Assured and optimized resilience is best

One of several excellent heads-ups in the latest issue of RISKS concerns an IEEE report on Facebook's live testing of their data center resilience arrangements.

Facebook's SWAT team, business continuity pro's, tech crew and management all deserve congratulating on not just wanting to be resilient, but making it so, proving that it works, and systematically improving it so that it works well.

However, I am dismayed that such an approach is still considered high-risk and extraordinary enough to merit both an eye-catching piece in the IEEE journal and a mention in RISKS. Almost all organizations (ours included*) should be sufficiently resilient to cope with events, incidents and disasters - the whole spectrum, not just the easy stuff. If nobody is willing to conduct failover and recovery testing in prime time, they are admitting that they are not convinced the arrangements will work properly - in other words, they lack assurance and consequently face high risks.

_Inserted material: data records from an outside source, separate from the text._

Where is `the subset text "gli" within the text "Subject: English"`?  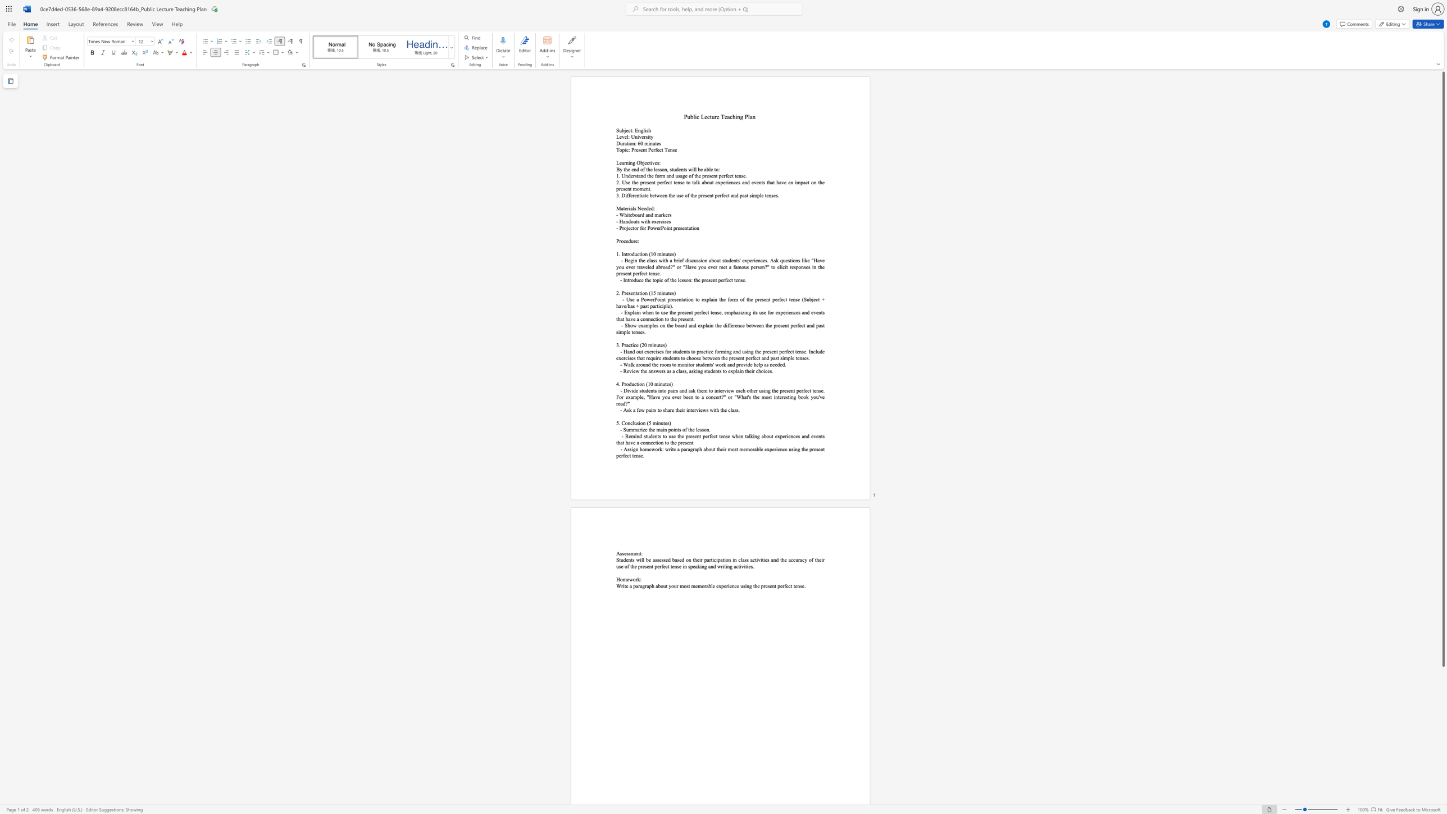 the subset text "gli" within the text "Subject: English" is located at coordinates (640, 130).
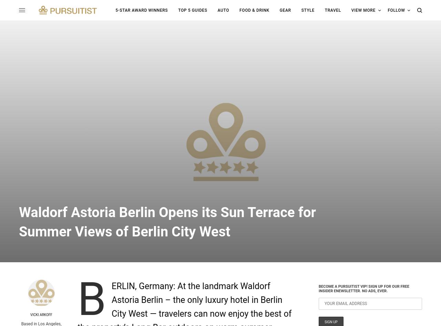 Image resolution: width=441 pixels, height=326 pixels. I want to click on 'Travel', so click(333, 10).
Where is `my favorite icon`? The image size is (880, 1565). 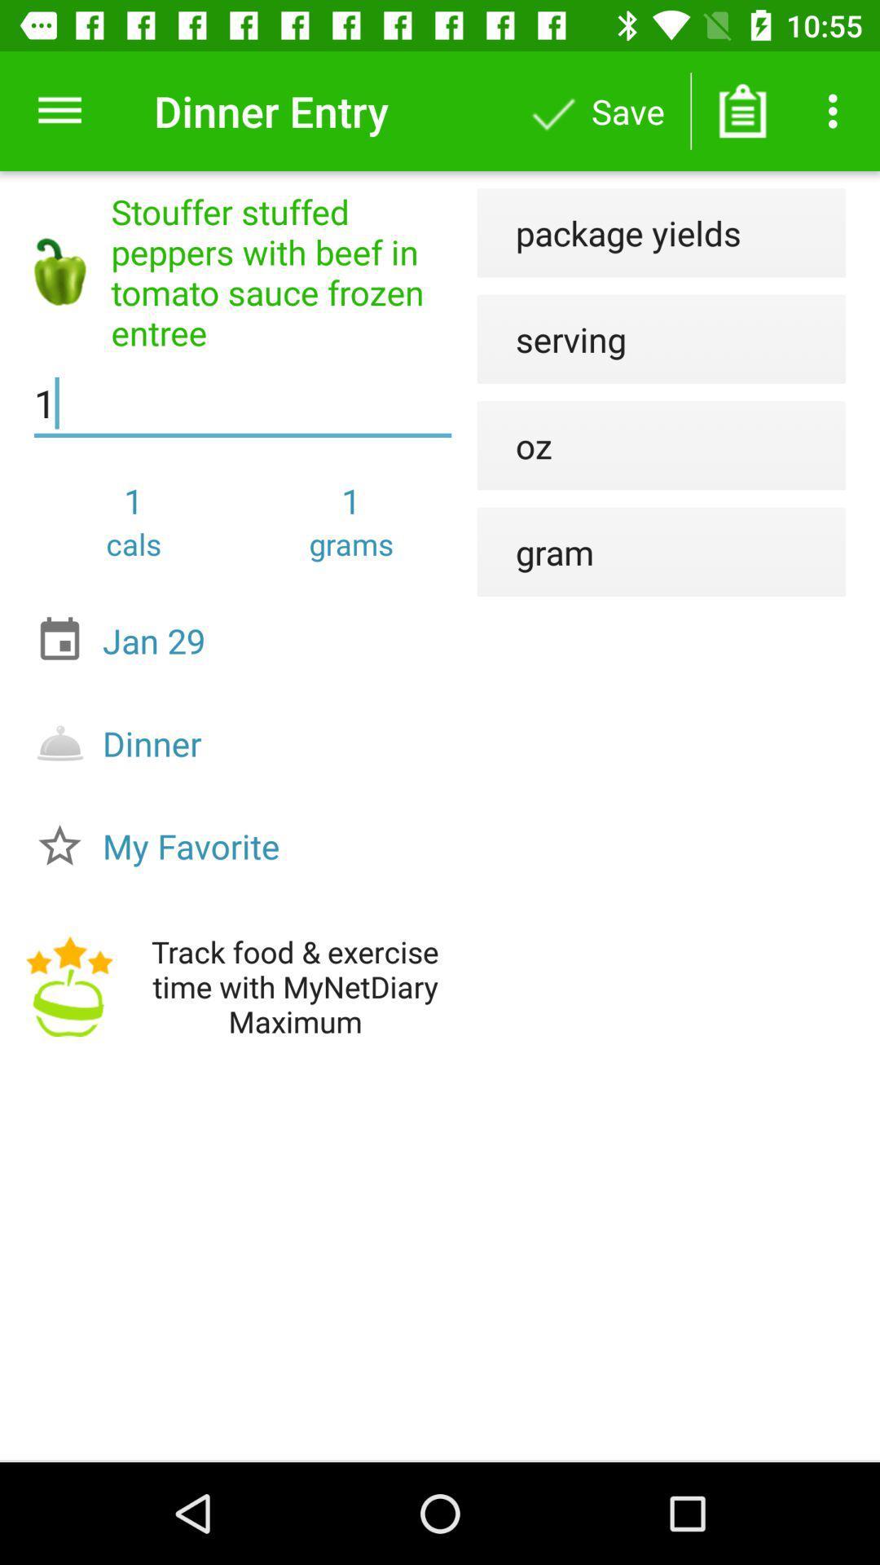 my favorite icon is located at coordinates (247, 845).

About a decade ago, I remember leading management in a mainstream bank through the same journey. We had an under-resourced business continuity function, plus some disaster recovery arrangements, and some of our IT and comms systems were allegedly resilient, but every time I said "OK so let's prove it: let's run a test" I was firmly rebuffed by a nervous management. It took several months, consistent pressure, heavyweight support from clued-up executive managers and a huge amount of work to get past a number of aborted exercises to the point that we were able to conduct a specific disaster simulation under strictly controlled conditions, in the dead of night over a bank holiday weekend. The simulation threw up issues, as expected, but on the whole it was a success. The issues were resolved, the processes and systems improved, and assurance increased.

At that point, management was fairly confident that the bank would survive ... a specific incident in the dead of night over a bank holiday weekend, provided the incident happened in a certain way and the team was around to pick up the pieces and plaster over the cracks. I would rate the confidence level at about 30%, some way short of the 50% "just about good enough" point, and well shy of the 100% "we KNOW it works, and we've proven it repeatedly under a broad range of scenarios with no issues" ultimate goal ...

My strategy presentations to management envisaged us being in the position that someone (such as the CEO, an auditor or a careless janitor) could wander into a computer suite on an average Wednesday morning and casually 'hit the big red button', COMPLETELY CONFIDENT that the bank would not instantly drop offline or turn up in the news headlines the next day. Building that level of confidence meant two things: (1) systematically reducing the risks to the point that the residual risks were tolerable to the business; and (2) increasing assurance that the risks were being managed effectively. The strategy laid out a structured series of activities leading up to that point - stages or steps on the way towards the 100% utopia.

The sting in the tail was that the bank operated in a known high-risk earthquake zone, so a substantial physical disaster that could devastate the very cities where the main IT facilities are located is a realistic and entirely credible scenario, not the demented ramblings of a paranoid CISO. Indeed, not long after I left the bank, a small earthquake occurred, a brand new IT building was damaged and parts of the business were disrupted, causing significant additional costs well in excess of the investment I had proposed to make the new building more earthquake-proof through the use of base isolators. Management chose to accept the risk rather than invest in resilience, and are accountable for that decision.

* Ours may only be a tiny business but we have business-critical activities, systems, people and so forth, and we face events, incidents and disasters just like any other organization. Today we are testing and proving by using our standby power capability: it's not fancy - essentially just a portable generator, some extension cables and two UPSs supporting the essential office technology (PCs, network links, phones, coffee machine ...), plus a secondary Internet connection - but the very fact that I am composing and publishing this piece proves that it works since the power company has taken us offline to replace a power pole nearby. This is very much a live exercise in business continuity through resilience, concerning a specific category of incident. And yes there are risks (e.g. the brand new UPSs might fail), but the alternative of not testing and proving the resilience arrangements is riskier.

That said, we still need to review our earthquake kit, check our health insurance, test our cybersecurity arrangements and so forth, and surprise surprise we have a strategy laying out a structured series of activities leading up to the 100% resilience goal. We eat our own dogfood.

UPDATE: today (15th Sept) we had an 'unplanned' power cut for several hours, quite possibly a continuation or consequence of the planned engineering work that caused the outage yesterday. Perhaps the work hadn't been completed on time so the engineers installed a temporary fix to get us going overnight and returned today to complete the work ... or maybe whatever they 'fixed' failed unexpectedly ... or maybe the engineers disturbed something in the course of the work ... or maybe this was simply a coincidence. Whatever. Today the UPSs and generator worked flawlessly again, along with our backup Internet and phone services. Our business continued, with relatively little stress thanks to yesterday's activities.